Литмир - Электронная Библиотека
A
A

Его пронзительные черные глаза глядели куда-то вдаль, за холмы на горизонте, нижняя губа выдвинулась вперед так, что мышцы на лице напряглись, а раскосые глаза превратились в узкие щели, похожие на бойницы для лучников.

— Агатон, есть ли у тебя еще хоть какое-то влияние на него?

Я покачал головой:

— Ни капли.

Он усмехнулся:

— Все растранжирил?

— Начнем с того, что у меня его никогда и не было, — сказал я. — Он держит меня при себе, чтобы я рассказывал ему о теориях Солона, чем я и занимаюсь, — все они записаны у меня в книге, — и он выслушивает их точно камень.

— Неужели?

— Ну не совсем, конечно. Он слушает как бы вполуха. И из их полной противоположности своим собственным теориям он как-то ухитряется извлекать для себя пользу.

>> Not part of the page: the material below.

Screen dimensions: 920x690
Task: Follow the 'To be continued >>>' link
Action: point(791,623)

Доркис снова перевел взгляд на холмы.

— Как по-твоему, его можно убить? — Этот вопрос он задал так, словно спрашивал об исходе состязаний на Олимпийских играх, только голос у него чуть дрогнул при этом.

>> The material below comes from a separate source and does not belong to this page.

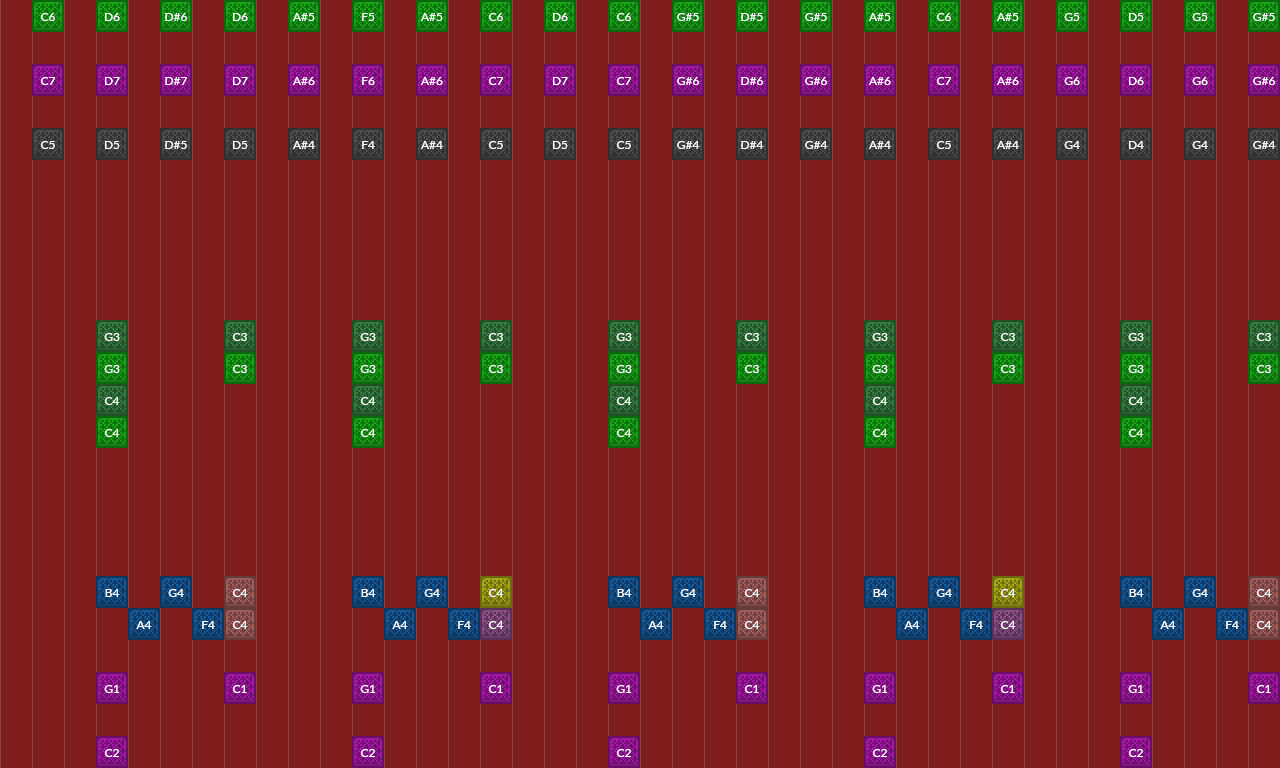Select the F5 note in the top green row
This screenshot has height=768, width=1280.
point(367,16)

Я молчал. Он положил локти на колени, и руки его безвольно повисли.

Наконец он сказал:

— Ты не ответил. Надо понимать, это возможно.

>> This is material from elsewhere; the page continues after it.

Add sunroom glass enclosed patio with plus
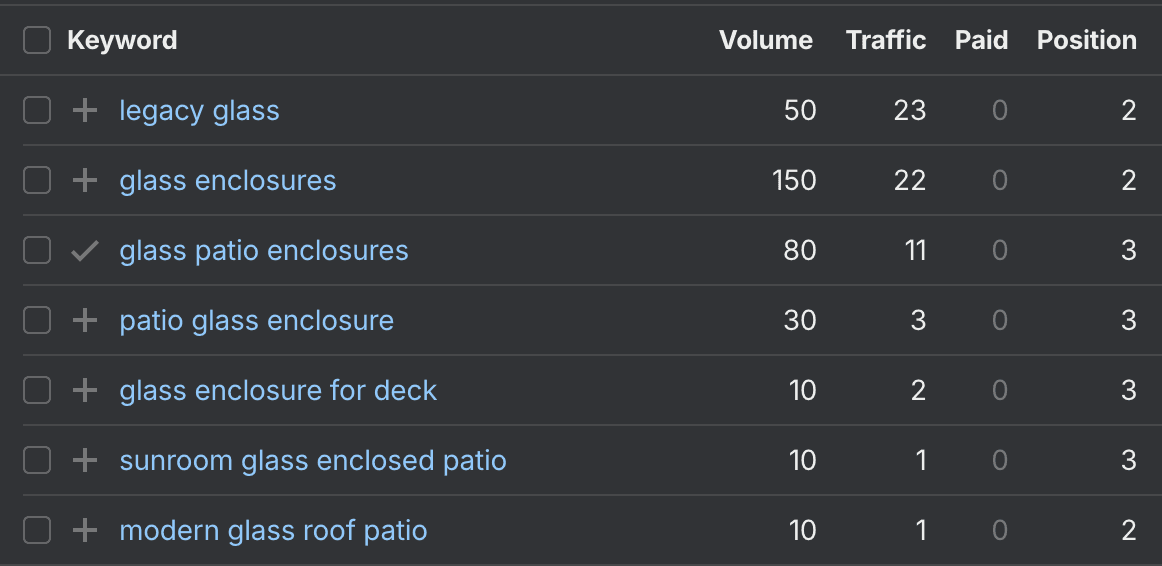The width and height of the screenshot is (1162, 566). (84, 461)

— Любое живое существо можно убить — так или иначе.

Доркис ничего не сказал, лишь задумчиво улыбнулся, как атлет, который не уверен в исходе предстоящего ему поединка с быком.

После ужина, когда дети наконец угомонились, а Доркис с Тукой, потягивая вино и болтая, наводили порядок (он время от времени похлопывал ее по заднице и хохотал до слез: Тука, как всегда, блистала остроумием), мы с Ионой сидели на берегу озера. Мир казался пустым и покинутым, как во время чумы, только звезды мерцали на небе да тускло светились окна хижины позади нас. Словно не было ни Спарты, ни Лаконии, ни даже Афин — лишь огромное, усеянное звездами небо, холмы, вода, изгиб Иониной руки. Озеро казалось совершенно ровным и гладким, как черный мрамор. Я чувствовал себя в полной безопасности, будто время остановилось навечно. Я страстно желал Иону или чего-то еще — новой жизни, покоя.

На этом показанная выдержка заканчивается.